Elias’s talk was followed by “Voices of the Military Child,” a panel of sixth and seventh graders from military families who attend base and local community schools.
Moderator Dr. Kathleen Bihr, Vice President and Executive Director of the Tiger Woods Learning Center Foundation, asked the students what is the best thing about being a military child.
“Military discounts!” joked one. Others said they appreciate the opportunity to live in different countries and the special commonality they feel with kids they meet in Department of Defense Education Activity schools.
The students said the hardest thing about being a military child is moving, trying to answer the question “Where are you from?,” having parents leave and miss birthdays and special occasions, and having to take on extra responsibilities when a parent leaves.
“What’s something you wish you had that civilian kids have?” Bihr asked.
The answers were “a forever home,” “long-lasting friends from kindergarten,” and “all my friends in the same place.”
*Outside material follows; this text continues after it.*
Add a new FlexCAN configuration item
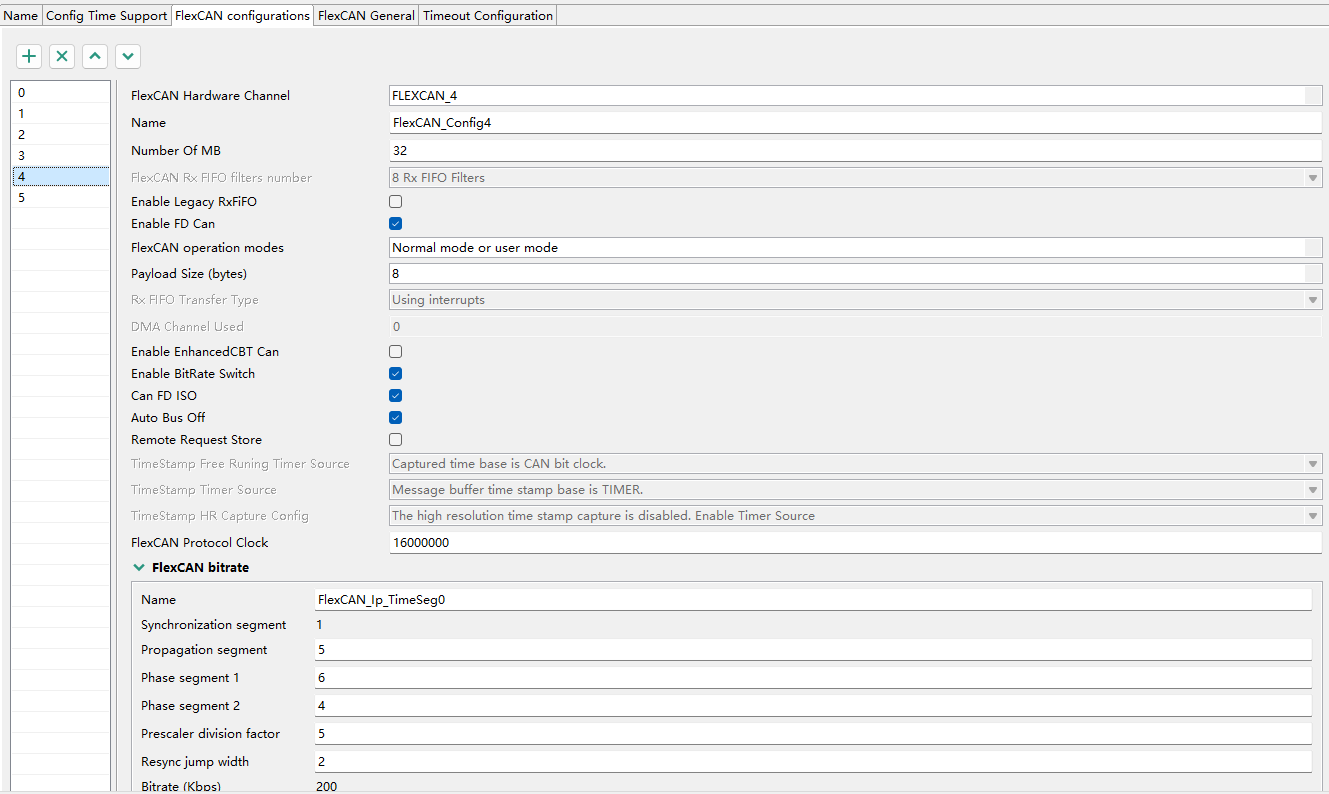Screen dimensions: 1329x794 [x=28, y=56]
Audience members asked the students for their advice on how schools can take care of military children. The students answered that schools can be patient with new kids, be mindful of giving them extra stress (such as excess homework), give them time to calm down if situations get overwhelming, and employ caring guidance counselors who check in often and encourage participation in extra-curricular activities.
The final presenter of the day was Dr. Paula Rauch, professor of psychiatry at Harvard Medical School and founding director of the Marjorie E. Korff PACT (Parenting At A Challenging Time) Program Cancer Center at Massachusetts General Hospital, who spoke on “Building Student Resilience.”
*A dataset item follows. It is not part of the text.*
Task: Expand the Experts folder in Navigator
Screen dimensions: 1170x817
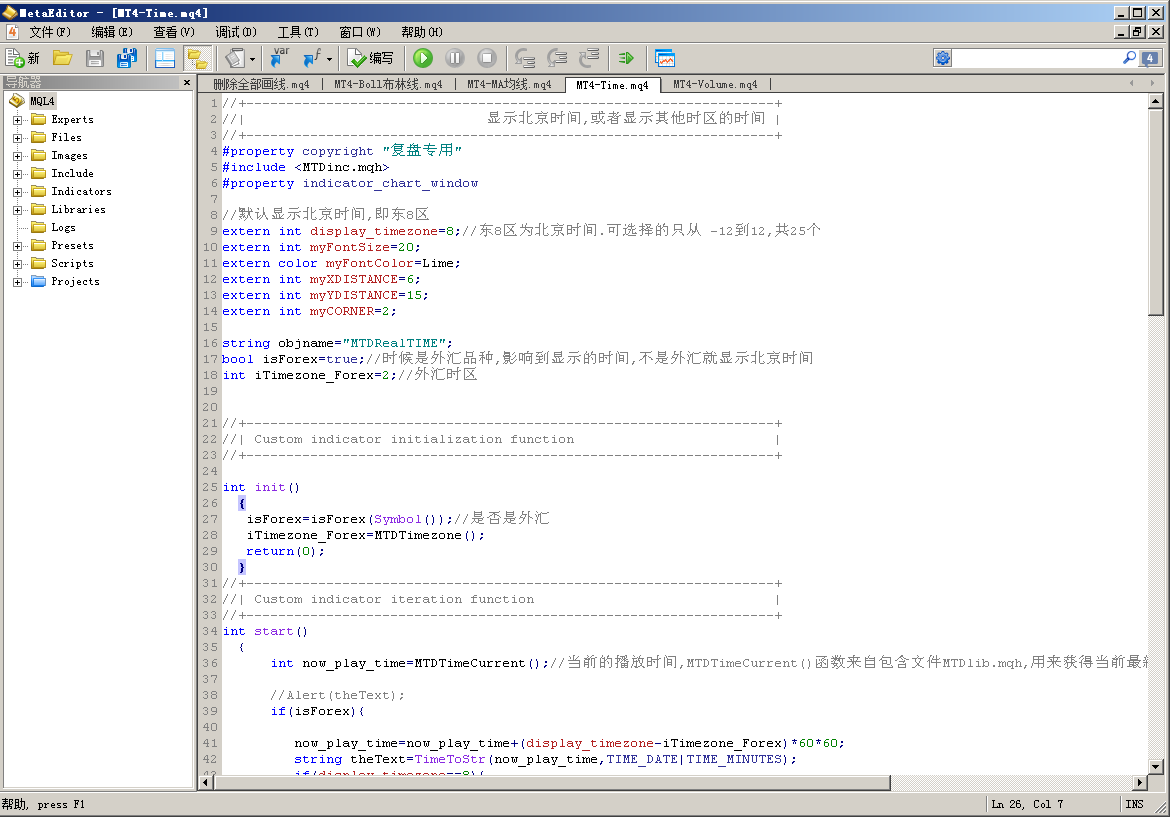Action: pyautogui.click(x=18, y=120)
Rauch is the co-author of a book called Raising an Emotionally Healthy Child when a Parent is Sick. She noticed that many of her books were being sold in Texas and learned that it was because the Military Child Education Coalition was recommending it.
Military children whose parents deploy often face the same challenges as the children of critically ill parents and can benefit from the same coping strategies, Rauch said. She used the metaphor of development being a steep uphill climb. Every child carries a backpack, but you don’t always know what is in the backpack weighing him or her down. Caring adults are the trail guides — and when a parent is incapacitated for any reason, adults at the child’s school are the next most important person.
A challenge becomes a trauma when there is no caring adult to help a child sort through an issue.
“Open communication is key to preventing trauma,” Rauch said. “Confusion is the enemy of coping.”
She said that it’s important to welcome all questions warmly and to encourage the child to elaborate on the question.
“This is a tremendous event,” Murray said of the symposium. “The education of our children is like the steel folded into a sword. It’s the basis for the rest of their lives.”